(DATA RECORDS)
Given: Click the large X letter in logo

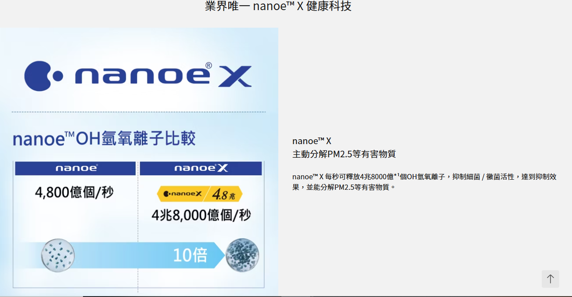Looking at the screenshot, I should pos(234,76).
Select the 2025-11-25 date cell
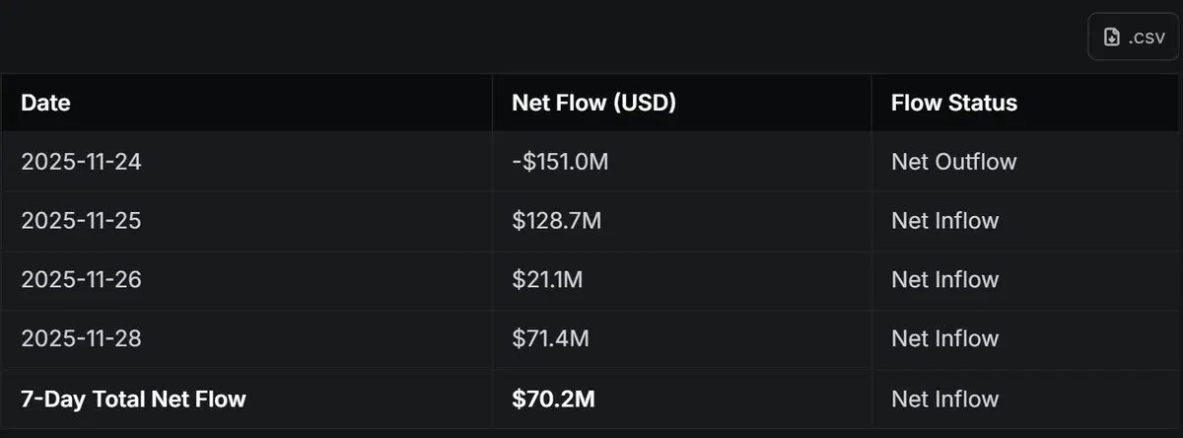The image size is (1183, 438). (x=81, y=221)
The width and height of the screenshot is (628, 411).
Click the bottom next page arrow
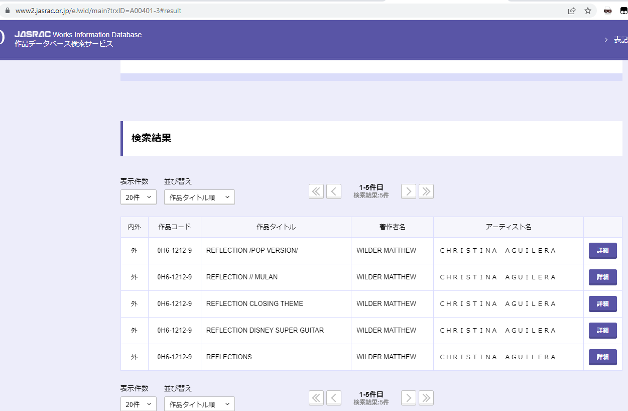pos(409,398)
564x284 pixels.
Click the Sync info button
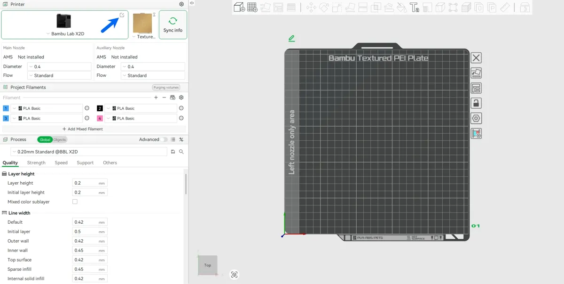click(173, 24)
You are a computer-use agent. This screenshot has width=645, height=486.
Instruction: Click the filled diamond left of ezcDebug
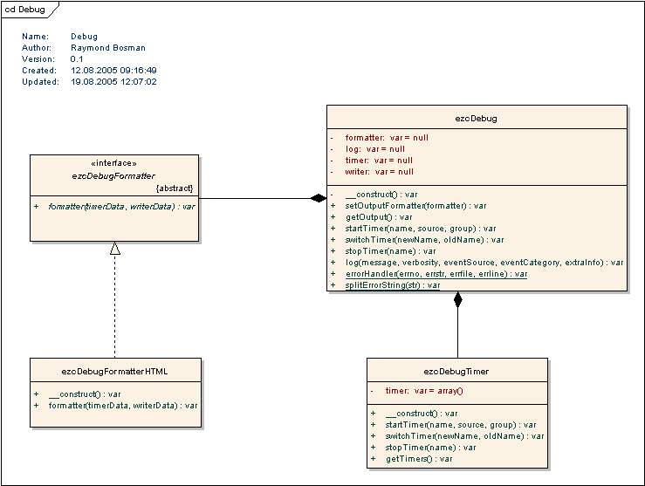pyautogui.click(x=319, y=198)
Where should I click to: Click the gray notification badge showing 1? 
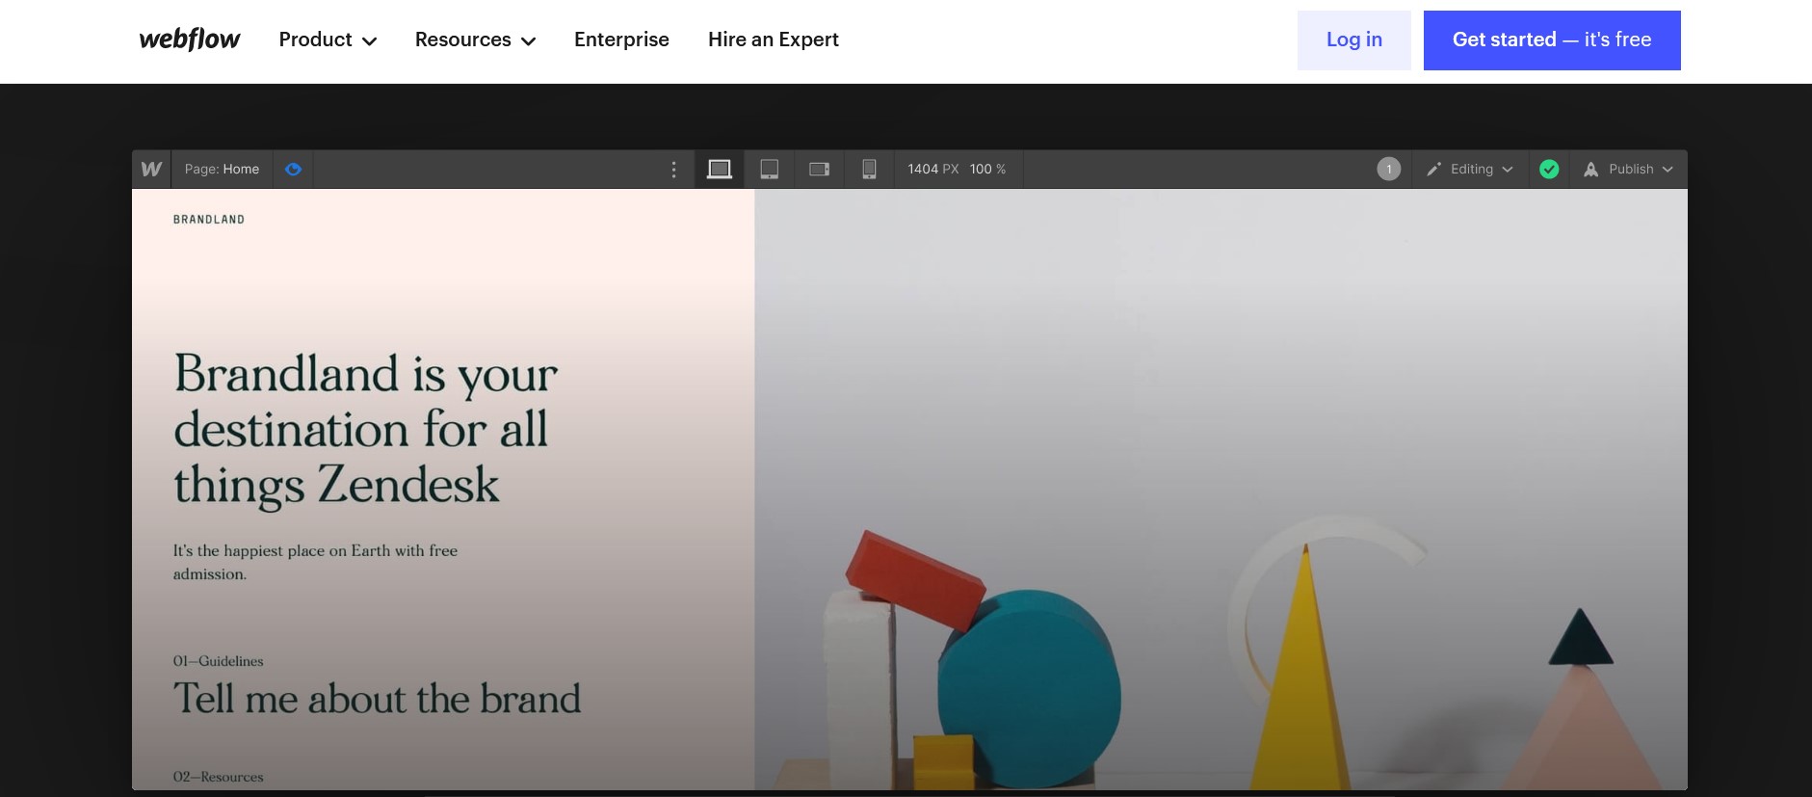(1388, 170)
(End DATA RECORDS)
For this exercise, output only the lines from the one bearing "Where should I" to the end of the material above, exactly as written, with pictures left out.

#### RESPONSE BOX:
Where should I click to: Click the gray notification badge showing 1? 
(1388, 170)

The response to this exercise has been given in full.